First, not all alliances will make an equal contribution to increasing the rate of new product development. The economic “law” of diminishing returns suggests that the more associations a firm engages in, the more likely it is to enter some alliances whose marginal contribution is relatively minor. Such a phenomenon on its own is enough to suggest diminishing returns.

Second, gaining access to complementary assets through strategic alliances is not without risks. Malperformance may occur when the firm discovers that the complementary assets provided by the partner are a poor match, fail to live up to the promises made by the partner, or a partner may opportunistically exploit an alliance, expropriating the firm’s know-how while providing little in return. 

These problems arise because the effectiveness with which the firm can select and manage alliance partners is likely to be negatively related to the number of alliances the firm is working on. Due to information processing requirements, the quality of partner search and the ability to monitor the partners’ actions will decline as the firm increases the number of alliances in which it is involved. This reasoning leads to a prediction that past some point, partnerships will be increasingly vulnerable to malperformance. This raises the possibility of diminishing returns to the number of alliances and negative returns as the number of alliances increases past some critical point.

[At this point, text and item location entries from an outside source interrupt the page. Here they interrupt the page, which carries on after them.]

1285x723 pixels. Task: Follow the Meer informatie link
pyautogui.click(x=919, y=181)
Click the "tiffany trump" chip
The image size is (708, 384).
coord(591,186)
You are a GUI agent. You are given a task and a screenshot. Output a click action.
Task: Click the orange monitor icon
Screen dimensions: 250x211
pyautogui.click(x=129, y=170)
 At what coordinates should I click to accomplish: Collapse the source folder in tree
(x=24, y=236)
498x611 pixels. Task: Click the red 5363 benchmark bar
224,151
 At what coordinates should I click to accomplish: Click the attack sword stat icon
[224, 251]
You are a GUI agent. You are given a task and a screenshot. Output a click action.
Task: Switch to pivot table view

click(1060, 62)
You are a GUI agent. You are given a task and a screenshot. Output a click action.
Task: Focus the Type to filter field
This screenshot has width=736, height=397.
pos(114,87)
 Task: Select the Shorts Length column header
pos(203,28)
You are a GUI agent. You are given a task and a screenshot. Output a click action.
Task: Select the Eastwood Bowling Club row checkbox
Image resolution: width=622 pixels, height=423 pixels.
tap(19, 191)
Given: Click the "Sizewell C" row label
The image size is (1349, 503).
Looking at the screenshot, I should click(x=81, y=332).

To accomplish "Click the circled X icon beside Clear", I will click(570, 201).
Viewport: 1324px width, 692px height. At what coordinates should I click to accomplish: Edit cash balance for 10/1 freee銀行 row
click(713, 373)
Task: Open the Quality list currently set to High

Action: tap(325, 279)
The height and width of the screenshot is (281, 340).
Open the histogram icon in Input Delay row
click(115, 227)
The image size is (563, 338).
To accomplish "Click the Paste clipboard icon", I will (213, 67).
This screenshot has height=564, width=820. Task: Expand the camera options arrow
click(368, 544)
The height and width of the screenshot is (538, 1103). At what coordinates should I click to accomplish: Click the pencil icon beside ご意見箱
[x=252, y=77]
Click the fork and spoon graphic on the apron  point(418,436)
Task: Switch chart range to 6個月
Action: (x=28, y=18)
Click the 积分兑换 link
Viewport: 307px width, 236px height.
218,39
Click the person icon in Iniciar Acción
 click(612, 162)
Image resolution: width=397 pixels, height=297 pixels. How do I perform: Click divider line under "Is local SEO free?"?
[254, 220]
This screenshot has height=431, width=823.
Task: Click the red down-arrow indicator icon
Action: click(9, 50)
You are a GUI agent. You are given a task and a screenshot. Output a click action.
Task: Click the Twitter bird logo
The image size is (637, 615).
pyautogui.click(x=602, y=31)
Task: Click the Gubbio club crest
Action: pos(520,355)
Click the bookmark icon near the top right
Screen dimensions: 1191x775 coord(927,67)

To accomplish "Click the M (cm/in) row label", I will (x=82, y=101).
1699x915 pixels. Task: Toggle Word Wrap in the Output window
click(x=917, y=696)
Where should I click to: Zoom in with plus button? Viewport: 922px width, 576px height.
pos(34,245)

This proposed relationship between alliances and new product development was tested on a sample of 132 biotechnology firms. The results provide strong evidence to support the inverted U-shaped relationship between the number of strategic alliances and the rate of new product development. Therefore, strategic partnerships are positively related to new product development at low levels. Still, as the number of alliances increases, the benefits begin to decrease, and at high levels, the costs of an additional alliance outweigh the benefits.

Product Development

Conclusion

The whole process of NPD has several stages: Idea Generation, Idea Screening, Concept Development, Testing, Business Analysis, Beta Testing, Market Testing, Technical Implementation, Commercialization, and finally, New Product Pricing. Once NPD goes through all these stages, a new product is created and ready for sale.